By Ryanshelton7 @LivingVipassana

It landed on my soul’s sunlit altar like a singing telegram, a complete and precise little package of wisdom:

It’s okay to stop looking.”

I instantly felt lighter. It was easier to breathe.

Last Saturday I bought a round trip bus ticket to NYC, leaving in my bank account fewer bucks than could possibly string me along till next payday. But I wanted to be there. The hugest march in the name of climate change was happening on Sunday. I had to be there.

So. After rushing around for hours to get ready for what was surely one of the more providential trips in my life, I missed the bus. I then proceeded to try and beat said bus to its next stop in Durham. Moving targets are hard to catch. Hauling a ton of soil in your pickup doesn’t help. I missed again.

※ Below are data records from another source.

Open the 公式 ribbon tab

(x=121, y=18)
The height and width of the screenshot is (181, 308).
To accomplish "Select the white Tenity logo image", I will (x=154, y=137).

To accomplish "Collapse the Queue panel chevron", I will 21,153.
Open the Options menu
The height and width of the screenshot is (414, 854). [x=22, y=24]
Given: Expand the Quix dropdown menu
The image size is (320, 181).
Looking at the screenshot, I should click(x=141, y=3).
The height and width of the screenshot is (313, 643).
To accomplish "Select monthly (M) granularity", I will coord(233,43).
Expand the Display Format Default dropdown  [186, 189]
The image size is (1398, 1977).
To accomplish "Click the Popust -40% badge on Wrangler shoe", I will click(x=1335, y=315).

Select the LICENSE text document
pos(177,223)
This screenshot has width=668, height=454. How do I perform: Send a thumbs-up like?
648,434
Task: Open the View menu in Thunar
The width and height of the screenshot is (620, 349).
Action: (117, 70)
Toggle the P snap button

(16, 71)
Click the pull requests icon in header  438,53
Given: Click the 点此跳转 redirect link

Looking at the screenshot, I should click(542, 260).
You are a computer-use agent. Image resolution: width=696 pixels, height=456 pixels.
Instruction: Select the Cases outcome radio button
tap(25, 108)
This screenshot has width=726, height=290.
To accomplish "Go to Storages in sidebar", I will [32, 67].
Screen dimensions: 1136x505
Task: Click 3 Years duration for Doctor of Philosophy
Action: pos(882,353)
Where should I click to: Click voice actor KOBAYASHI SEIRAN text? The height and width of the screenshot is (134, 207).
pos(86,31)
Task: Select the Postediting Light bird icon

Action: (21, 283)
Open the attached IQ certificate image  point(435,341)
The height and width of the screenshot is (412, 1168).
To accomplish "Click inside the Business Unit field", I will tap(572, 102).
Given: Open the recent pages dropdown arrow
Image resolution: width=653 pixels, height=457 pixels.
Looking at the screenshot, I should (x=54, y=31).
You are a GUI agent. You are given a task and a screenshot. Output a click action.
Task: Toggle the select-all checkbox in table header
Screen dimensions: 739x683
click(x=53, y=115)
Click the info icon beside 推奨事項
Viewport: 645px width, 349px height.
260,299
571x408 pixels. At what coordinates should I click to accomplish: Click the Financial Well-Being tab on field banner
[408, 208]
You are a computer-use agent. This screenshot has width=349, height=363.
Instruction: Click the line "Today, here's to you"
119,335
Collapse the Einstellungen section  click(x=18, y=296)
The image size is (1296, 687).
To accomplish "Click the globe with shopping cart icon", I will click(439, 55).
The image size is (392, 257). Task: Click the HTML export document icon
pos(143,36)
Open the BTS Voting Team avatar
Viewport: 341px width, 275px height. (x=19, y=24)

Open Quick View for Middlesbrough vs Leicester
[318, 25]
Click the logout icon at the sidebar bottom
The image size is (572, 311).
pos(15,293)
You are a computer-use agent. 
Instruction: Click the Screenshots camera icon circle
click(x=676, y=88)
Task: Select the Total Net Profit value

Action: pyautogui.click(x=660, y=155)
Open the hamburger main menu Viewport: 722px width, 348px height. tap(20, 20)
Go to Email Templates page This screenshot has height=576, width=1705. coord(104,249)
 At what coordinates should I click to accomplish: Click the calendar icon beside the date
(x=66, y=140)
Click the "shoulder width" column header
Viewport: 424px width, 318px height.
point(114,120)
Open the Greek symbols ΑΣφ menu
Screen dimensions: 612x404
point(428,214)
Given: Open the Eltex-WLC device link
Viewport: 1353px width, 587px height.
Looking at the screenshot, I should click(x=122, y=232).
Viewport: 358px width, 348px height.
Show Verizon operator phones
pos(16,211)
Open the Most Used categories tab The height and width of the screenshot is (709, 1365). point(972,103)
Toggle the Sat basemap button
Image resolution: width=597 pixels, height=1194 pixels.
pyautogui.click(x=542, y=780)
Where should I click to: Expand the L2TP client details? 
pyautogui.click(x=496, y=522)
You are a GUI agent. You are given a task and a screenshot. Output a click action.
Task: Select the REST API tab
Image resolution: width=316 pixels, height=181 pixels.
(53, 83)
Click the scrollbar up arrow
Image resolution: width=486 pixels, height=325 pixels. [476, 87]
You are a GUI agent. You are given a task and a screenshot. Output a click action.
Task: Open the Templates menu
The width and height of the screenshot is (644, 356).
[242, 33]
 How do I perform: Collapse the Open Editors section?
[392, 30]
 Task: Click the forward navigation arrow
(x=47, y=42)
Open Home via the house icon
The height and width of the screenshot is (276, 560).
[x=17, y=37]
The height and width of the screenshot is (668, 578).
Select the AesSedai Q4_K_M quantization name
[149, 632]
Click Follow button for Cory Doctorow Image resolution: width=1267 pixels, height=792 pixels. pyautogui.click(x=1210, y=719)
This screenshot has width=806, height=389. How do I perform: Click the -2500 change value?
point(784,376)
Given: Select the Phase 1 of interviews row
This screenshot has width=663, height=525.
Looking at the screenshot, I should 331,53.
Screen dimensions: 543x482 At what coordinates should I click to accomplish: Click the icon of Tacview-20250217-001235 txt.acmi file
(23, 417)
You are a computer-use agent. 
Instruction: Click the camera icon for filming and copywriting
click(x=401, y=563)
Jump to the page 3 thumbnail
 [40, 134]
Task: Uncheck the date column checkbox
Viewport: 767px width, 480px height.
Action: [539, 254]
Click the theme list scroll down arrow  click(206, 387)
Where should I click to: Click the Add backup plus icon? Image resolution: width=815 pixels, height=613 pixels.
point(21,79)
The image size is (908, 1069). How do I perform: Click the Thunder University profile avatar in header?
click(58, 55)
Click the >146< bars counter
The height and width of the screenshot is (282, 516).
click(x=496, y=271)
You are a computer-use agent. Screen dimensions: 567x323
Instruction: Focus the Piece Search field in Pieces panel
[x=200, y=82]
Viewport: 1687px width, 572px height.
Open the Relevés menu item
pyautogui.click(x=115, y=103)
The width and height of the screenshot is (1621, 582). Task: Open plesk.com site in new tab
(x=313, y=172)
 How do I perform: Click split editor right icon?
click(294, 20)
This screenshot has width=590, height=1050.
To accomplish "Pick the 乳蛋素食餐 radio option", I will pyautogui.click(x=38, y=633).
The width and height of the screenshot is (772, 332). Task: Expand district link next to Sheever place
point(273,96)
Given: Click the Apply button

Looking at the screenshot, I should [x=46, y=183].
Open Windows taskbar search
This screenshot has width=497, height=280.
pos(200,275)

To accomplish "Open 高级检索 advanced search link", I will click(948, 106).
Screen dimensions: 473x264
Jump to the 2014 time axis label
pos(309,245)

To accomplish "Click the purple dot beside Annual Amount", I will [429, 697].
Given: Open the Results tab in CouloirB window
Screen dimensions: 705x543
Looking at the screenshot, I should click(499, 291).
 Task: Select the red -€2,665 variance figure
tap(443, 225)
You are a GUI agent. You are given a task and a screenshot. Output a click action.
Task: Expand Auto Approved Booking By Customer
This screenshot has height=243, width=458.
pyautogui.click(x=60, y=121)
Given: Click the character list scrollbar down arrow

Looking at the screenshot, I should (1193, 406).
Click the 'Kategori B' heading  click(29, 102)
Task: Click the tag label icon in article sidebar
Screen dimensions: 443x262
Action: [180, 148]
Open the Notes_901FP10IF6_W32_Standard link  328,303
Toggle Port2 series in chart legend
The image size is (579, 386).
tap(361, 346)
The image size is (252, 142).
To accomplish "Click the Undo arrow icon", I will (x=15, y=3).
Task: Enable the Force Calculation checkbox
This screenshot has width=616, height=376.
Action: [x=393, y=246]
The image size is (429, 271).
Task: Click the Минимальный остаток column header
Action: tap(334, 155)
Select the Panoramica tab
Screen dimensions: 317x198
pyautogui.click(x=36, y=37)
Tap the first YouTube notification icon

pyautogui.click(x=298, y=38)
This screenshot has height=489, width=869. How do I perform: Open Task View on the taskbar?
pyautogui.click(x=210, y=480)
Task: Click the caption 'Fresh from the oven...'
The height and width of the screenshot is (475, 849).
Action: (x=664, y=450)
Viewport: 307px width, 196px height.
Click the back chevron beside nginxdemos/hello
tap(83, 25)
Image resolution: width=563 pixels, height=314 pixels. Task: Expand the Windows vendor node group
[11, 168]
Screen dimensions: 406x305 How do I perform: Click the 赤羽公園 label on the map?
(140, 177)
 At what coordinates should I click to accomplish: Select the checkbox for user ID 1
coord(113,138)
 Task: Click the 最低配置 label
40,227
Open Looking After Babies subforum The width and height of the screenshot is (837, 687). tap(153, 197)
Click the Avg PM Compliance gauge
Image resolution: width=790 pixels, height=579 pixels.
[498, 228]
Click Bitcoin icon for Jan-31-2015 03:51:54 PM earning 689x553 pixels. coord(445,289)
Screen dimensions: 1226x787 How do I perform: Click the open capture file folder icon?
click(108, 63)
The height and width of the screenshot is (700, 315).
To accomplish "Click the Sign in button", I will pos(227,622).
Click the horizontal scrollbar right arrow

And you know what? I felt a weird and hesitant sense of relief.

For the first time all day—or, in several days—I slowed down. I stopped. I sat on the hood of my truck in a parking lot and watched. Mostly people. Did they know? Did they care?

A man walking to his own car paused, looked up at the sky for a spacious moment that seemed to last forever, then drove away. He stepped into that endless river of people, places and things falling away, disappearing from my sight and possession. His participation in my existence was fleeting, but beautiful.

In this time of outright ecological collapse, some of us feel an urgency to attend to things before it’s too late. It feels as if we’re running out of time. And in some sense, we are. The paradox is that this urgency, this tendency to rush forward is what got us into our predicament in the first place. It’s by seeking after moving targets that we get trapped on the treadmill of forgetfulness. We forget to mind what’s happening underfoot. We forget how completely it all flows from the present.

It’s okay to stop looking.”

Looking, seeking, longing, chasing… how much of life is a race with no finish line? Whether the moving target’s a bus, an unrealistic goal, or a person… It’s so relieving to know I can stop. A kind of shift occurs when we permit ourselves to do so. Sometimes, it’s only by ceasing to look that we are able to find.

As kids we’re told to just sit still and stay put if we ever get lost. It makes it easier for others to find us if we ourselves aren’t a moving target. Sometimes it’s only by ceasing to look that we can be found.

Stillness, along with star-gazing men in parking lots, remind me to come back home. They remind me to move slowly and deliberately. To acknowledge the forgetting that rushed us onto this terrifying ecological precipice, as the same forgetting that keeps so many of us trapped in suffering. How can I — how can we — save the planet if we can’t save ourselves?

It takes a kind of courage to just share sorrowful upward glances with a stranger as he floats away. It takes a kind of courage to accept human civilization, too, as an iceberg-bound ship just passing in the night. My work, I think, is to bless it instead of anchoring it to urgency. To know that something sacred and fleeting has happened, to love it, and to let it go.